Small unmanned systems find growing security role
- Last Updated: Thursday, 21 April 2016 14:23
These days drones get all the media attention, but in fact these unpiloted aircraft are just the tip of the unmanned iceberg.
In homeland security, unmanned technologies are sniffing out bombs, analyzing chemical spills, scouting undersea mines and serving as the advance eyes of first-responder teams.
They’re getting smaller, too, more lightweight and more maneuverable. That’s making it easier to bring unmanned technology onto the scene of an incident and to assess situations that might be too hazardous for a first responder to explore.
Take, for instance, the smuggling tunnels that have long vexed the border patrol.
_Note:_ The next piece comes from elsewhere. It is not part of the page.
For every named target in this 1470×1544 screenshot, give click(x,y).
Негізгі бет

Crawling through a dark narrow pipe to investigate these tunnels is daunting and dangerous, and while robots have helped in the past, the newest versions take unmanned exploration to a new level.
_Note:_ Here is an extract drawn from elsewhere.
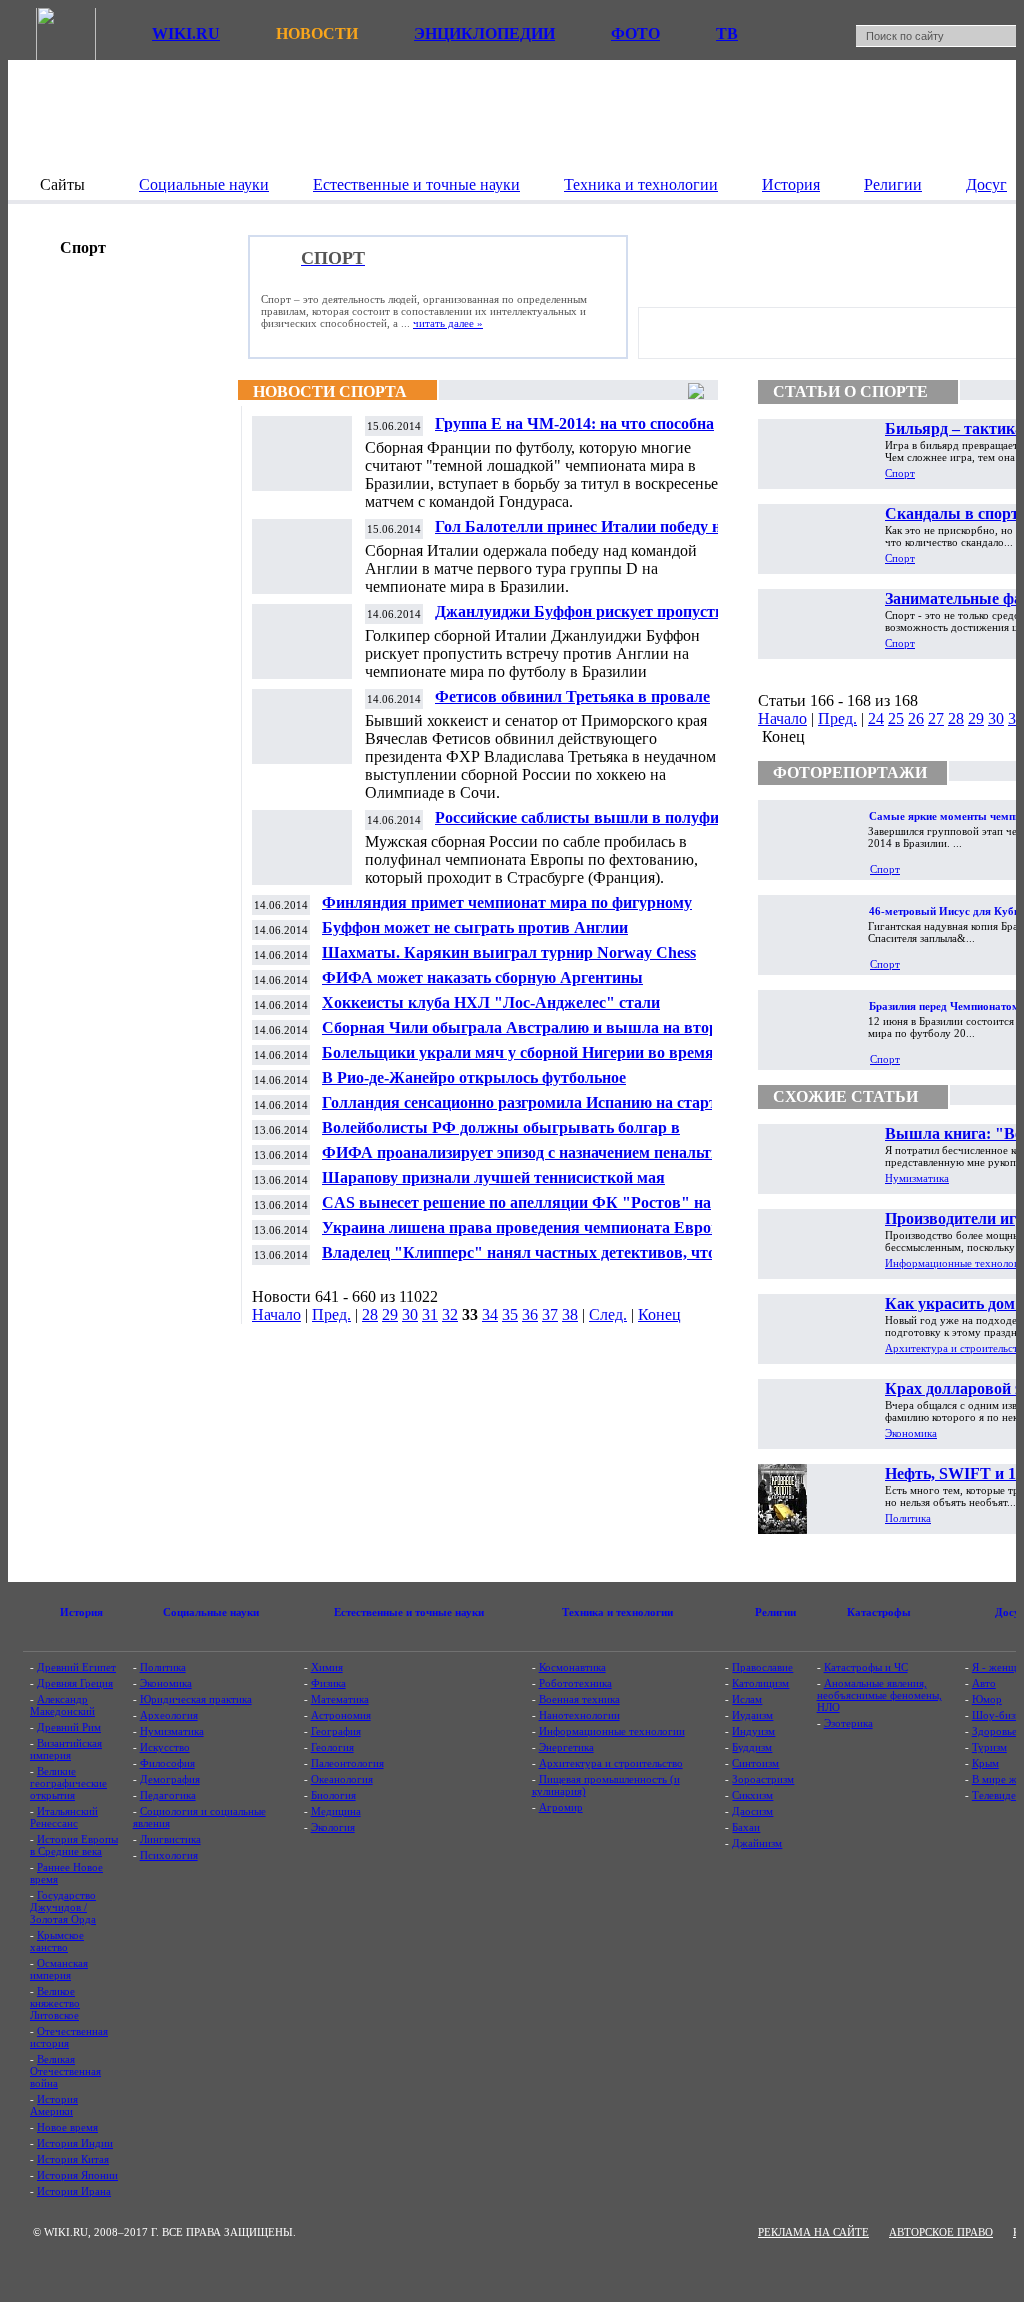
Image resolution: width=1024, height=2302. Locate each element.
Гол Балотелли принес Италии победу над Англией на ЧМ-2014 (586, 534)
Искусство (165, 1747)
“They are definitely lighter, approximately 18 pounds,” said Border Patrol Agent Bryan Flowers in Tucson. “They have gotten more compact and that makes them a lot more useful.”
Customs and Border Protection has three robots sniffing tunnels in the Tucson sector. “It provides our agents with better situational awareness. If there are armed smugglers in there, if there are any narcotics in there, we want to know that before we go in there,” Flowers said.
The scaling down of unmanned devices has been dramatic, said Jake Deuel, a manager with Sandia National Laboratories. That lab, along with Los Alamos National Laboratory, runs an annual Robot Rodeo to test operators’ ability to maneuver the latest unmanned machines. While the biggest ground vehicles may still weigh in at 600 pounds, the smallest throwable devices weigh just five pounds.
“With these smaller ones, you can actually drive them in under a car to inspect what is down there, without sending in a person or having to pick up the whole car,” Deuel said.
All numbers point to a growing demand for unmanned technology on land, air and sea. In 2010 Jane’s DS Forecast predicted an $8.6 billion market for unmanned ground vehicles for the period 2010 through 2019. That number has held steady: The most recent report from MarketsandMarkets predicts an $8.26 billion market by 2020, up from $1.51 billion in 2014.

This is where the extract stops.